Pakistan’s Supreme Court has held that the DNA test for identifying genetic relationships in civil cases was not permissible without the consent of the persons concerned since such procedures interfere with their right to privacy.
“We are aware of certain provisions of the criminal law, which permit DNA test of an accused person without his consent, but no civil law allows this test in civil cases without the consent of the persons concerned,” emphasised Justice Syed Mansoor Ali Shah in a judgement.
The judgement came in an appeal of Muhammad Nawaz against a Sept 2, 2019, Lahore High Court judgement which had upheld a decision of a revision court allowing the DNA test of Taj Din and his wife Zubaida Bibi as well as of the petitioner to determine parentage.
The controversy at hand revolves around sanctioning of a gift mutation by Muhammad Hussain, now deceased, in favour of petitioner Muhammad Nawaz but the former’s nephew challenged the gift citing reasons that their uncle died issueless and that the petitioner was not his son but rather got sanctioned the gift fraudulently.
During the trial, the respondent (nephew) made an application requesting a DNA test after accusing the petitioner as the son of Taj Din and Zubaida Bibi.

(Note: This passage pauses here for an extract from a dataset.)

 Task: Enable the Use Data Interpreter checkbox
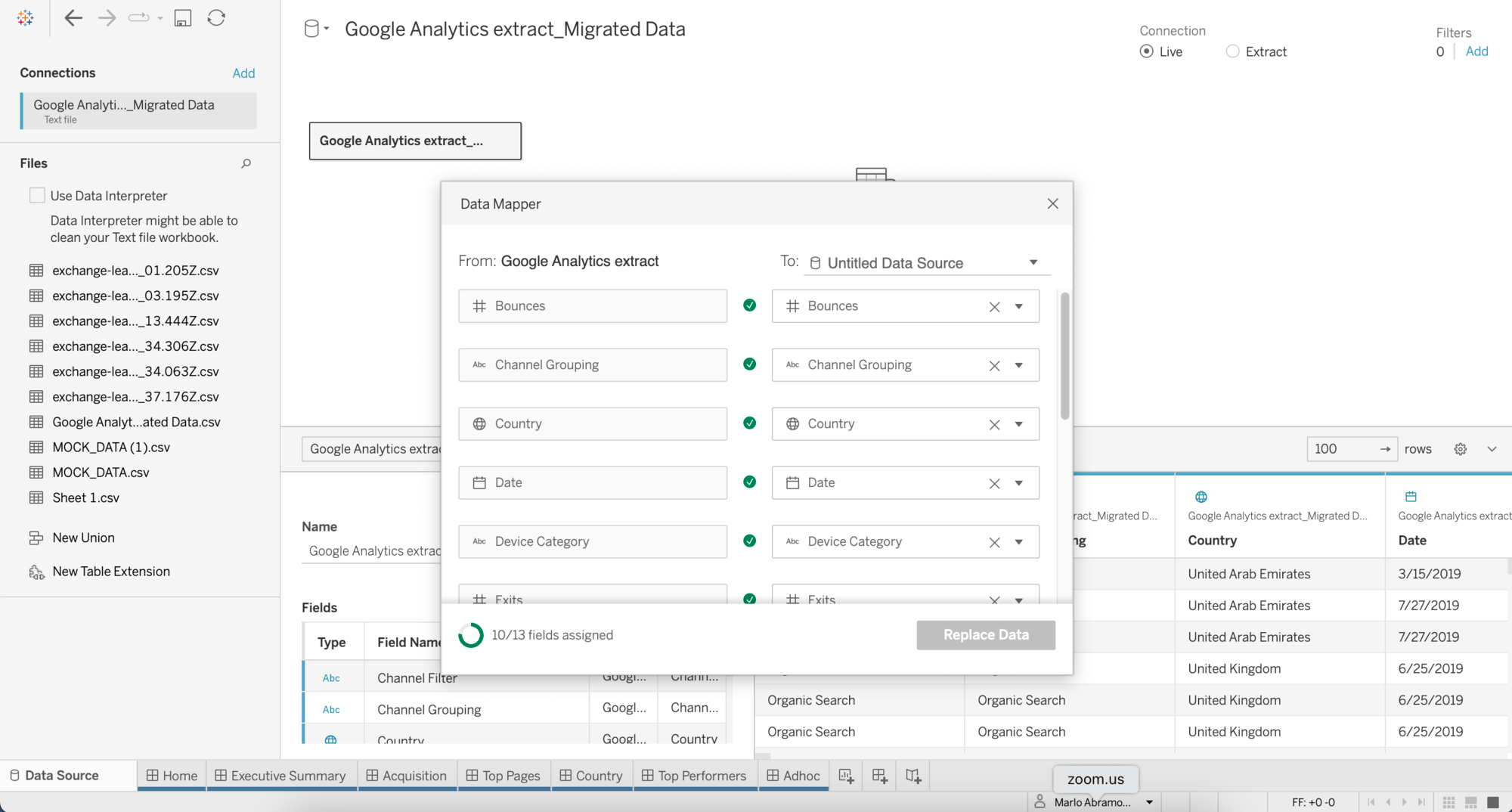(x=36, y=194)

The trial court dismissed the application on Feb 3, 2010, but the revisional court on a petition of the respondents allowed the application which was also upheld by the high court.
A two-judge bench consisting of Justice Shah and Justice Jamal Khan Mandokhail took up the appeal and observed that DNA testing had raised significant concerns regarding the right to liberty and privacy.
“As DNA contains a wealth of personal information about an individual, such as their genetic predispositions, familial relationships and ethnicity, its collection, storage, and use have implications for privacy rights.”
‘RIGHT TO PRIVACY’
The privacy of the home used in Article 14 is not restricted to the physical house of a person but covers the entire treasure of his personal life, as the privacy attaches to the person, not to the place where it is associated, Justice Shah emphasised.
He added that the unauthorised collection of someone’s DNA can be considered a violation of their privacy, autonomy, and freedom because it involves collecting sensitive personal information without their knowledge or consent.
This intrusion can lead to potential misuse or unauthorised disclosure of the individual’s genetic information, which may have significant implications for their personal and professional lives.
While DNA testing can provide vital information for legal and personal reasons, it can also raise privacy concerns when individuals are tested without their knowledge or consent, the judgement explained.
Justice Shah observed that bodily autonomy was protected by fundamental rights and the right to privacy. “Individuals have the right to control their own bodies, make decisions about their healthcare, and refuse unwanted medical interventions,” the ruling said, adding that unauthorised DNA collection could be seen as violating this principle, as it involves taking a sample of an individual’s biological material without their permission.
“These fundamental rights, are subject to the law and can only be interfered with if so regulated by law made by the legislature,” Justice Shah observed.
Further, as per the constitutional command of Article 4 of the constitution, no action detrimental to the liberty, body, or reputation of a person could be taken except in accordance with the law, nor can a person be compelled to do that which the law does not require him to do, it added.
“This being the constitutional mandate, any executive or judicial act taken in respect of the rights to liberty, privacy, body or reputation of a person must be backed by some law,” Justice Shah observed.
In the present case, Justice Shah explained that neither the petitioner nor Taj Din and Zubaida Bibi have given consent for their DNA test. The petitioner has preferred to prove his relationship with the deceased Muhammad Hussain on the basis of other evidence produced by him.
While dismissing the application of the respondents for the DNA test of the petitioner, the trial court had observed that “the matter can easily be ascertained with the evidence available on record”, the judgement said.
The revisional court was thus not legally justified to order a DNA test of the petitioner as well as of Taj Din and his wife Zubaida Bibi, without their consent, Justice Shah observed, adding the high court also committed a legal error that requires correction by this court.
In the end, the Supreme Court held the order of the revisional court lawful and of no legal effect, consequentially restoring the order of the trial court.